William Leavitt is part of a generation of Los Angeles artists integral to the development of Conceptual art in the 1960s and ‘70s. His multidisciplinary and distinctive body of work, comprising paintings, works on paper, installations, and screenplays, draws largely from the singular Modernist architecture of Southern California, often alienated from its native context and increasingly accompanied by mysterious, futuristic iconography. For his third exhibition at Greene Naftali, Leavitt presents two new series of paintings, each expanding on the artist’s conceptual concerns. The series Robots and Ruins maintains the temporal and spatial discontinuity that has leant surreal effect to the artist’s modernist motifs, here inhabiting a more ambiguous era and site. Another series, twelve paintings, identical in size, challenge conventions of display through the integration of chance in both subject matter and presentation, as Leavitt implements a system of predetermined images and wall arrangements.

Robots and Ruins originates from one of Leavitt’s screenplays. In the artist’s Southern California neighborhood, a modernist home was erected, only to have its construction stalled over the ensuing seven or eight years, giving the site the appearance of a modernist ruin. This impression resulted in a scene in Leavitt’s script with the modernist ruin, now inhabited by robots, transposed into a desert setting. The works of Robots and Ruins expand on these incongruities, positioning cyborgs and silhouettes laden with circuitry in a barren desert, filled with toppled architecture, CPUs, transformers, and resistors—imagery bearing signs of both the futuristic and the ancient. Leavitt’s formal strategies further compound this sense of estrangement and rupture.

In a work done prior to either series and that inspired both, the horizontally oriented Sign Language (2018), emphatic gestures of shadowy figures appear to propel shifts across space and scale, variously situating its anonymous characters among classical ruins, industrial storage tanks, and railroad tracks, accompanied by a giant pair of unmoored dice.

For the second series, Leavitt applies a system of chance, at once rigorous and random. After selecting sixty words and objects from J.E. Cirlot’s A Dictionary of Symbols—the 1958 glossary of archetypes examined for their significance across cultures and disciplines—Leavitt transcribed the terms onto cards, drew every fifth one, and executed a painting of its content. Leavitt then drew from a second set of cards dictating both the wall arrangement of the twelve paintings and how they were to be grouped. Leavitt’s images are sourced from the internet, selected for their limited specificity, and isolated, surrounded with pregnant negative space as though awaiting the projection of further context. Associated through their randomly assigned groupings and sequence, the images become increasingly pictographic, illustrative of the instinct to project meaning even onto the entirely incidental.

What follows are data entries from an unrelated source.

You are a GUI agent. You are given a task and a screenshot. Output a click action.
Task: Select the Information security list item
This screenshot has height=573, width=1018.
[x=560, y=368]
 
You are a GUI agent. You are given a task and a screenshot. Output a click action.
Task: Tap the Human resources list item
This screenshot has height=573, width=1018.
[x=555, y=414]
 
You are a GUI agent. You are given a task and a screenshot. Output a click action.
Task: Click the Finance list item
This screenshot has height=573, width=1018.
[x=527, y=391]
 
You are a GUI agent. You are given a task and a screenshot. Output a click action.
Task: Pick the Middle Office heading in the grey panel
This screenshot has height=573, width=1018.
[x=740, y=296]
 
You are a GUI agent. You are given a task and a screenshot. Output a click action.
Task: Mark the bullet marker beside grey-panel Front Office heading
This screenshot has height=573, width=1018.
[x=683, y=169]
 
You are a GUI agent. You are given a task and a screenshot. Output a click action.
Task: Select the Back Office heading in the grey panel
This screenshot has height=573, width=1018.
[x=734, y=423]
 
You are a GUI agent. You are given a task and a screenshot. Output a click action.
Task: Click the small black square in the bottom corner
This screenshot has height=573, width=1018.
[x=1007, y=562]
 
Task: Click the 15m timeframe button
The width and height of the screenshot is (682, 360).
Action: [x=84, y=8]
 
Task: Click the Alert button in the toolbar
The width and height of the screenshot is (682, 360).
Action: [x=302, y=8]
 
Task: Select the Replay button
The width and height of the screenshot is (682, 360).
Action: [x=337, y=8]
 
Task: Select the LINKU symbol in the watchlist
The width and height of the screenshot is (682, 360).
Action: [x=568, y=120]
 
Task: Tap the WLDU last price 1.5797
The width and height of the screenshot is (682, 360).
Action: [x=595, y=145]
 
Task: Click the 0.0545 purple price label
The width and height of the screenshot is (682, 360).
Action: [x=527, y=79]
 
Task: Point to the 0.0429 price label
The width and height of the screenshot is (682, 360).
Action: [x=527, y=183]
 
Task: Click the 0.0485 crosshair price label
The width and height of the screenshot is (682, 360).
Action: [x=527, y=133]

Lastly, Leavitt presents the installation Sidereal Time (2014): a set of pillars, appearing both natural and manmade, support a large, circular rod. Seemingly collaborating to conduct an ambiguous force are a Doric column, a birch tree, a deliberate stack of rocks through which a small stream of water flows, and a fluorescent light enclosed in red curtains. Named for an alternative but still cosmologically based timekeeping system, measured against the stars rather than the sun, Sidereal Time demonstrates in three dimensions the temporal rupture of Leavitt’s paintings.